猪繁殖与呼吸综合征病毒（PRRSV）通过结合细胞受体及细胞内吞作用而感染易感细胞。我们用抗PRRSV GP5的抗独特型抗体从MA-104和PAM细胞中鉴定出的非肌肉肌球蛋白重链II-A（NMHC II-A）结合GP5，已知NMHC II-A结合CD163，提示NMHC II-A通过结合GP5并与CD163互作而介导PRRSV感染宿主细胞。但NMHC II-A与GP5或与CD163互作介导病毒感染的分子机制尚不清楚。因此，本项目拟通过免疫共沉淀、激光共聚焦定位等技术验证NMHC II-A与GP5或与CD163互作；通过双分子荧光互补、X射线衍射及基因定点突变等技术明确NMHC II-A与GP5或与CD163互作的关键区域、三维结构及关键位点；通过体内外实验验证NMHC II-A介导PRRSV感染细胞及靶动物的分子机制，进一步揭示PRRSV的致病机理，为有效防控PRRS提供重要的科学依据。

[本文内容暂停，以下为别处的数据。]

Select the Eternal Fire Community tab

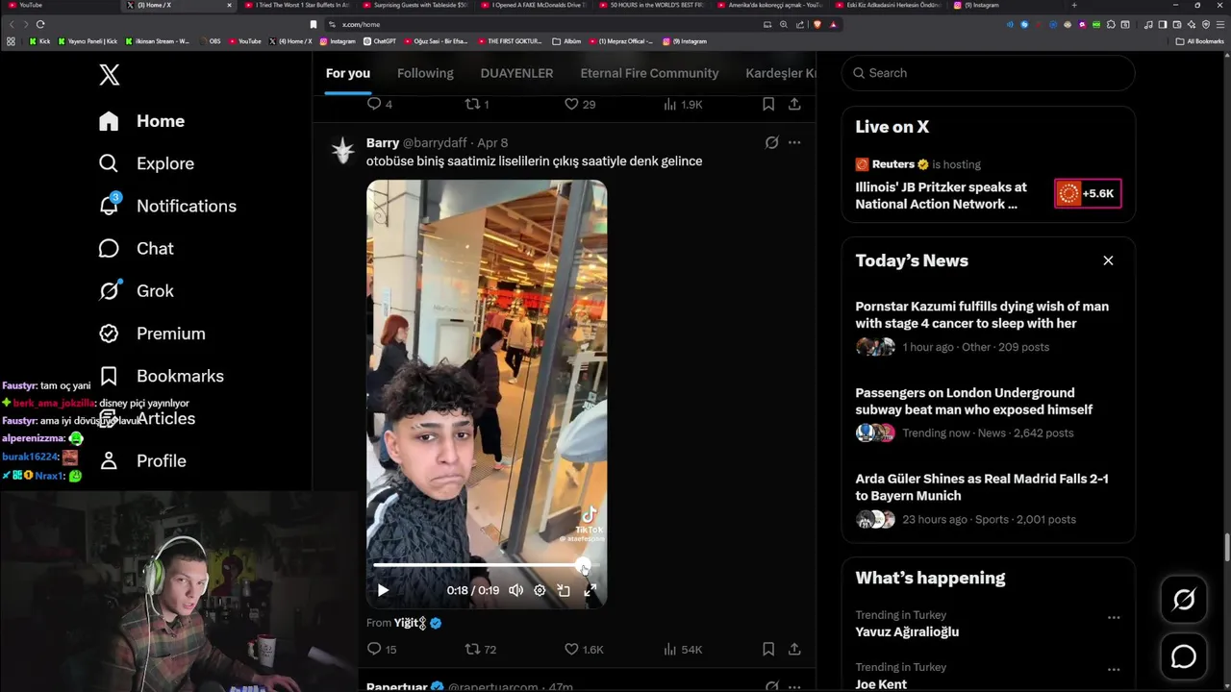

Porcine reproductive and respiratory syndrome virus (PRRSV) has highly restricted cell tropism both in vitro and in vivo. It first binds cell receptors and enters the cell through receptor mediated endocytosis. Previously, we identified nonmuscle myosin heavy chain II-A (NMHC II-A) from MA-104 cells and PAM using the anti-idiotypic antibody, Mab2-5G2, specific for PRRSV GP5. The facts that NMHC II-A binds GP5 and potentially interacts with CD163 indicate it plays important roles in mediating PRRSV infection. However, the structure biology of the interaction between NMHC II-A and GP5 or NMHC II-A and CD163 and the molecular mechanism for their roles in medicating PRRSV infection are not clear. To answer these questions, we plan in this proposal to determine the colocalization of NMHC II-A and GP5 or NMHC II-A and CD163 in the cells using Co-IP and confocal microscopy, to elucidate the key interaction regions between NMHC II-A and GP5 or NMHC II-A and CD163, 3-D structure and the key amino acids using bimolecular fluorescence complementation, X-ray diffraction and site directed mutagenesis, and to evaluate the molecular mechanism of these receptor proteins in mediating PRRSV infection both in cells and pigs. The proposed studies are expected to provide additional information for better understanding PRRSV pathogenesis and generating effective strategy for the prevention and control of this important swine disease.